To use the vSphere Authentication Proxy service for authentication, you must install the service on a host machine.
You can install the vSphere Authentication Proxy on the same machine as the associated vCenter Server, or on a different machine that has a network connection to the vCenter Server. The vSphere Authentication Proxy is not supported with vCenter Server versions earlier than version 5.0.
The vSphere Authentication Proxy service binds to an IPv4 address for communication with vCenter Server, and does not support IPv6. vCenter Server can be on an IPv4-only, IPv4/IPv6 mixed-mode, or IPv6-only host machine, but the machine that connects to vCenter Server through the vSphere Client must have an IPv4 address for the vSphere Authentication Proxy service to work.
- Verify that you have administrator privileges on the host machine where you install the vSphere Authentication Proxy service.
- Verify that the host machine has Windows Installer 3.0 or later.
- Verify that the host machine has a supported processor and operating system. The vSphere Authentication Proxy supports the same processors and operating systems as vCenter Server.
- Verify that the host machine has a valid IPv4 address. You can install vSphere Authentication Proxy on an IPv4-only or IPv4/IPv6 mixed-mode host machine, but you cannot install vSphere Authentication Proxy on an IPv6-only host machine.
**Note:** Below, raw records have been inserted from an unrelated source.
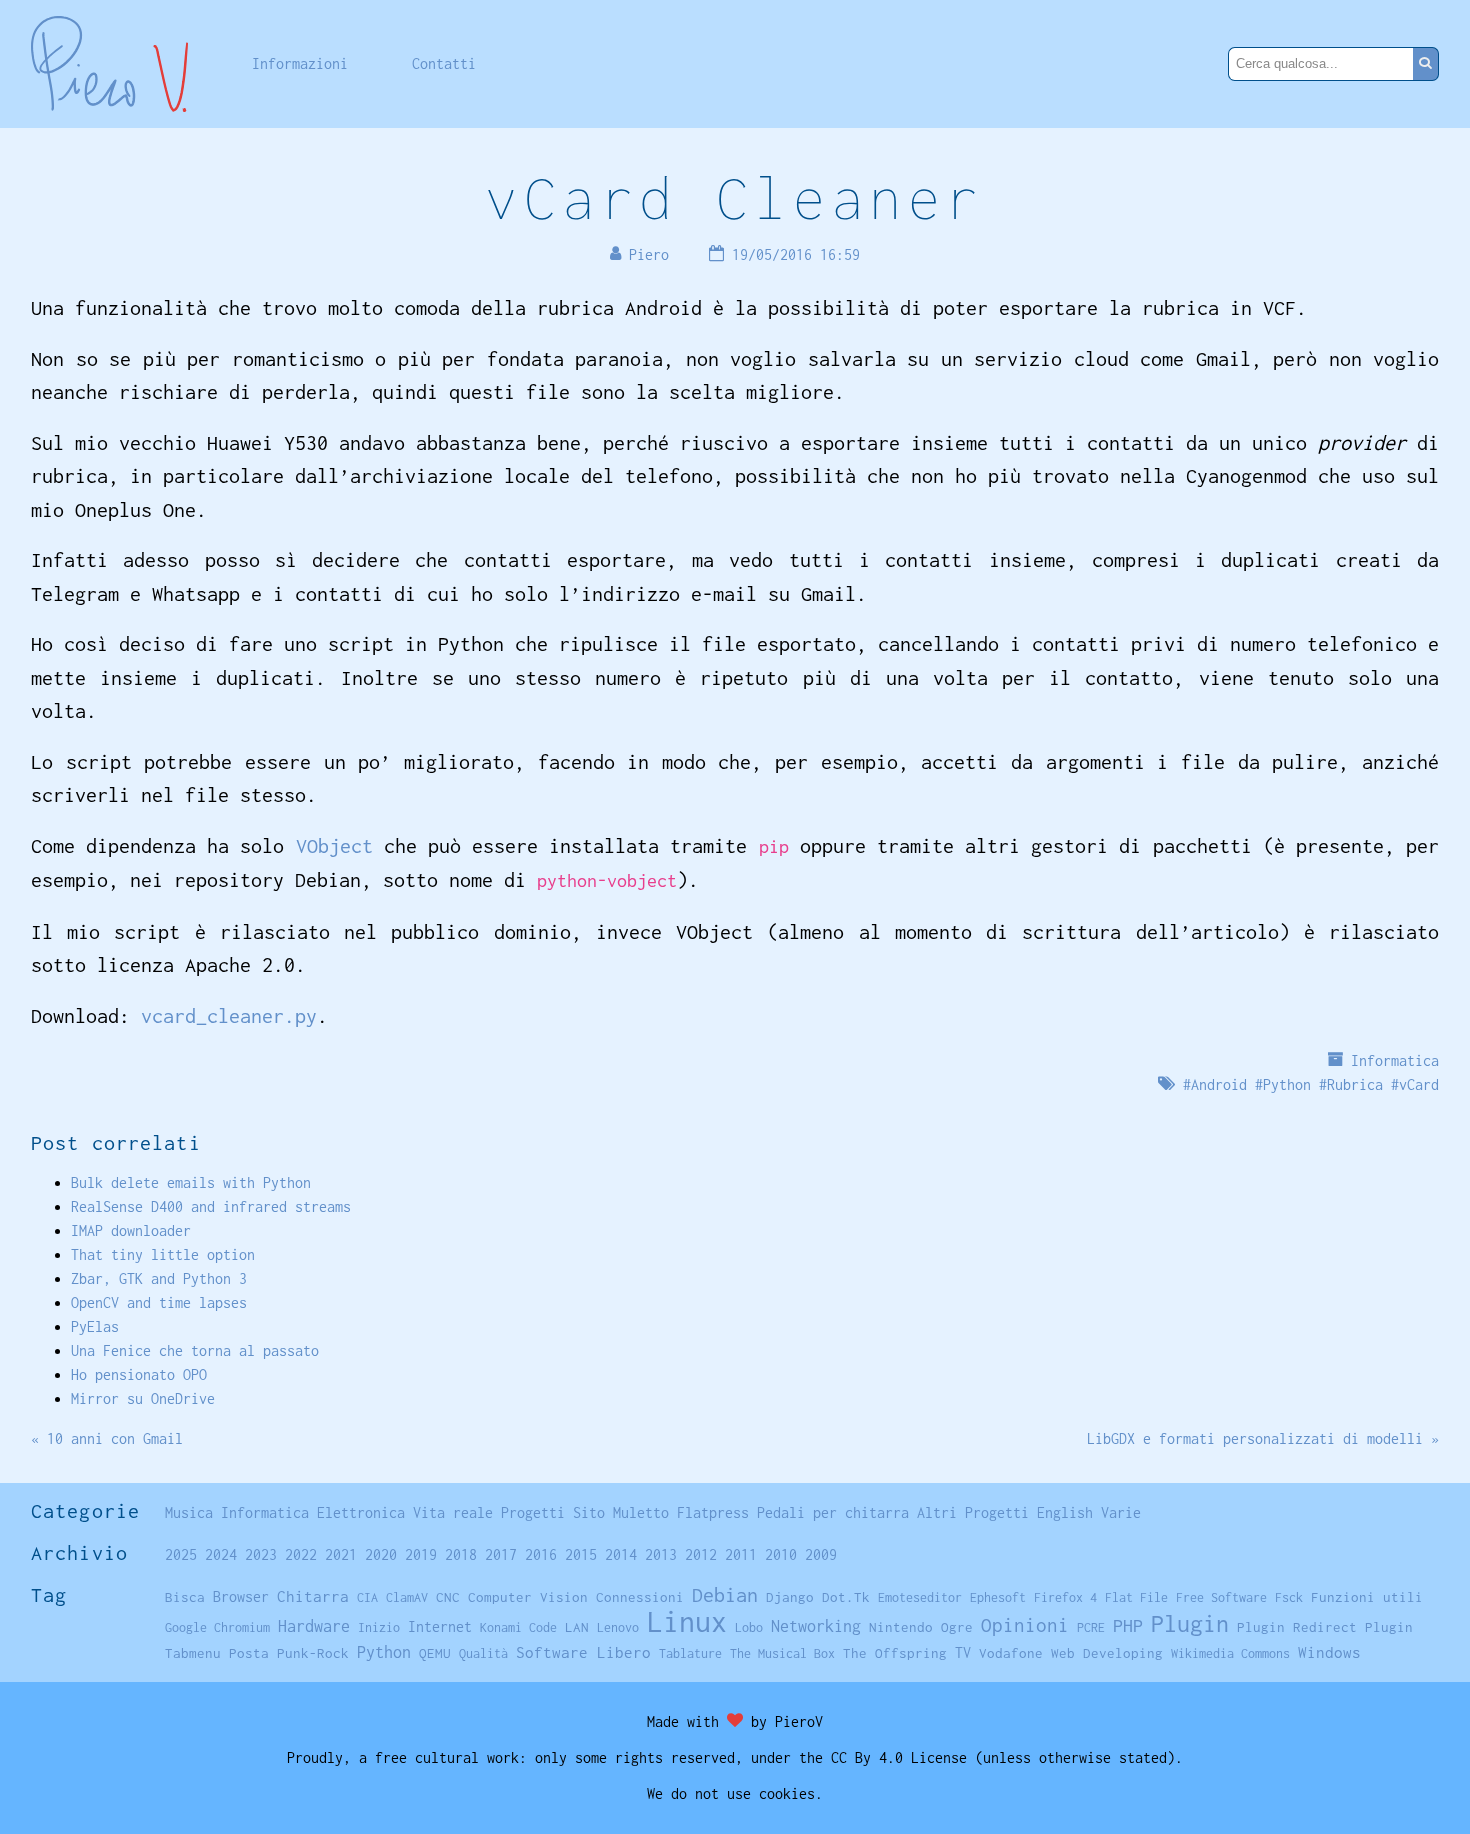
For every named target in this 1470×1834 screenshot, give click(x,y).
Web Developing (1107, 1653)
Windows (1329, 1652)
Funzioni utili (1367, 1597)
- If you are installing vSphere Authentication Proxy on a Windows Server 2008 R2 host machine, download and install the Windows hotfix described in Windows KB Article 981506 on the support.microsoft.com Web site. If this hotfix is not installed, the Authentication Proxy Adapter fails to initialize. This problem is accompanied by error messages in camadapter.log similar to Failed to bind CAM website with CTL and Failed to initialize CAMAdapter.
- The location where you will install the vSphere Authentication Proxy, if you are not using the default location.
- The IP address or host name, HTTP port, and credentials for the vCenter Server system that the vSphere Authentication Proxy will connect to.
- The host name or IP address to identify the vSphere Authentication Proxy host machine on the network.
- On the host machine where you will install the vSphere Authentication Proxy service, install the .NET Framework 3.5.
- Install vSphere Auto Deploy.
You do not have to install Auto Deploy on the same host machine as the vSphere Authentication Proxy service.
- Add the host machine where you will install the authentication proxy service to the domain.
- Use the Domain Administrator account to log in to the host machine.
- In the software installer directory, double-click the autorun.exe file to start the installer.
- Select VMware vSphere Authentication Proxy and click Install.
- Follow the wizard prompts to complete the installation.
During installation, the authentication service registers with the vCenter Server instance where Auto Deploy is registered.
When you install the vSphere Authentication Proxy service, the installer creates a domain account with appropriate privileges to run the authentication proxy service. The account name begins with the prefix CAM- and has a 32-character, randomly generated password associated with it. The password is set to never expire. Do not change the account settings.
What to do next
Configure the host to use the authentication proxy service to join the domain.